Welcome to other review of the correlation between the EURUSD and SP500.
We noted in the Dec 10 review that starting from mid November, the correlated pair started to deviate from the risk aversion model. Under this model, when the risk appetite is strong, US dollar is dumped in favor of higher yielding assets such as equities. When risk aversion occurs, high yield assets such as equities are dumped in favor of traditionally safe assets such as the US Dollar. However starting from mid November, the EUR/USD seemed to strengthen or weaken together with the S&P 500. This suggested that the troubled Euro Zone with it’s deficit crisis might be causing the Euro currency to lose it’s appeal to investors.

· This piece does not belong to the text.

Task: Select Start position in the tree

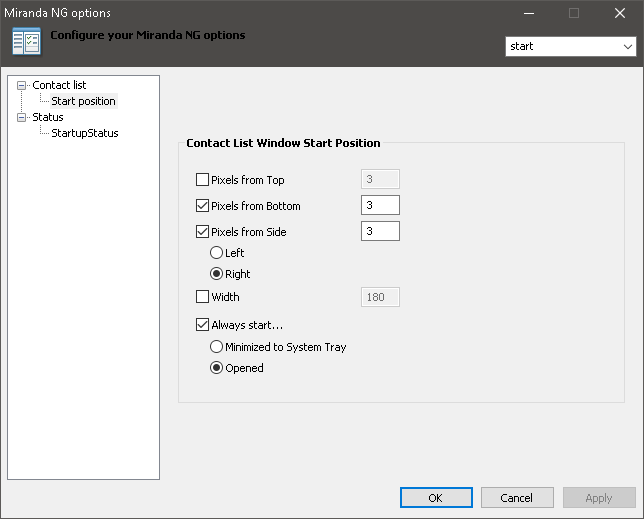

Looking at the chart comparison of the EURUSD ( blue ) and SP 500, we once again note that the currency pair is usually more volatile. Typical of currencies. What is more interesting is that the correlation seems to have reverted back to the risk aversion model.

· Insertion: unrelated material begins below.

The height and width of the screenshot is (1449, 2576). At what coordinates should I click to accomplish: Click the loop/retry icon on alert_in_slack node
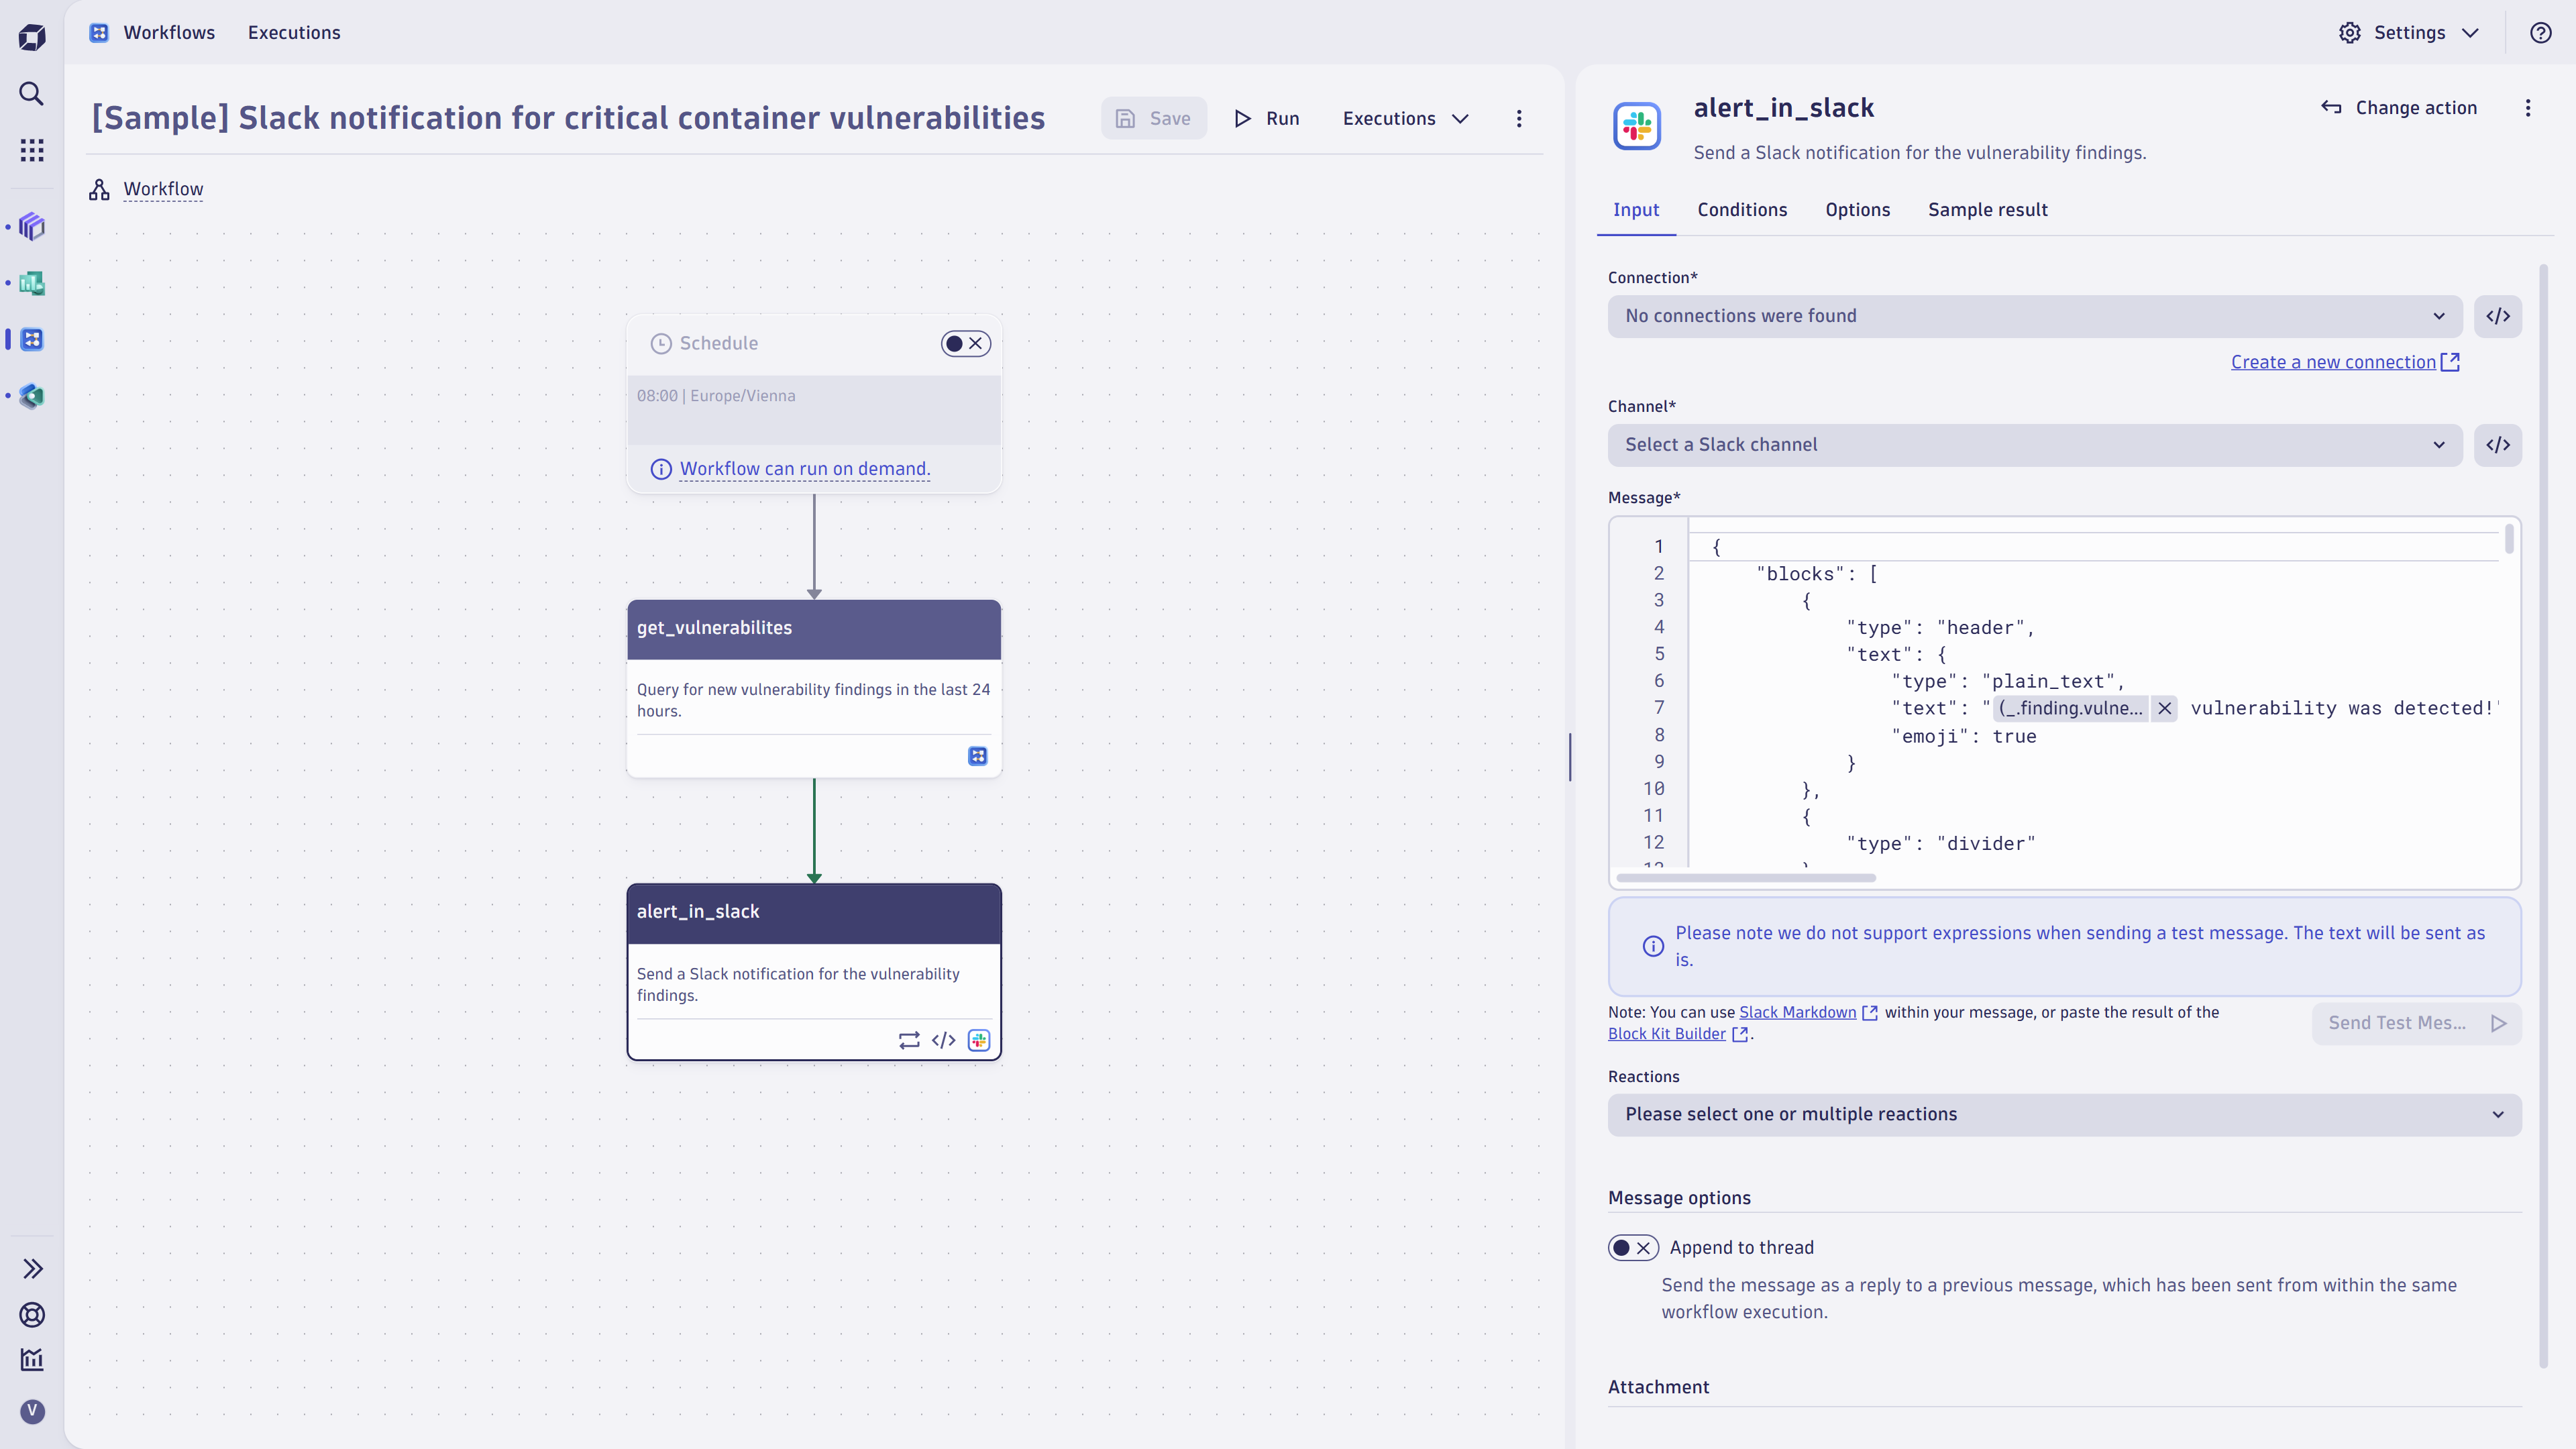pos(908,1040)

If you are new to the class, welcome aboard! I always mentioned that currency exchange movements are affected by many factors. The various markets are all interlinked and the only way to succeed in currency trading is to get an in-depth understanding of the various relationship.
So why is the risk aversion model back? If you have been reading the daily and weekly EUR/USD reviews, you will notice that confidence in the Euro Zone is recovering. The markets believe that the officials of the Euro Zone are working together to curb the deficit crisis and pledges of support by Germany to do whatever required to protect the Euro currency is encouraging. Furthermore, economic giants like China and Japan have voiced their support too. Therefore with the increased confidence, demand for the Euro currency as a high yield asset is increasing. This puts it together with the other high yield assets such as equities. This enforces the concept that the various markets including the currency exchange are all interlinked.
Having said so, sentiments often change without warning and hence close monitoring must be done. If the Euro Zone continues to strengthen, we will probably continue to see the risk aversion model. If trouble brews in the Euro Zone, the demand for the Euro currency may reduce again.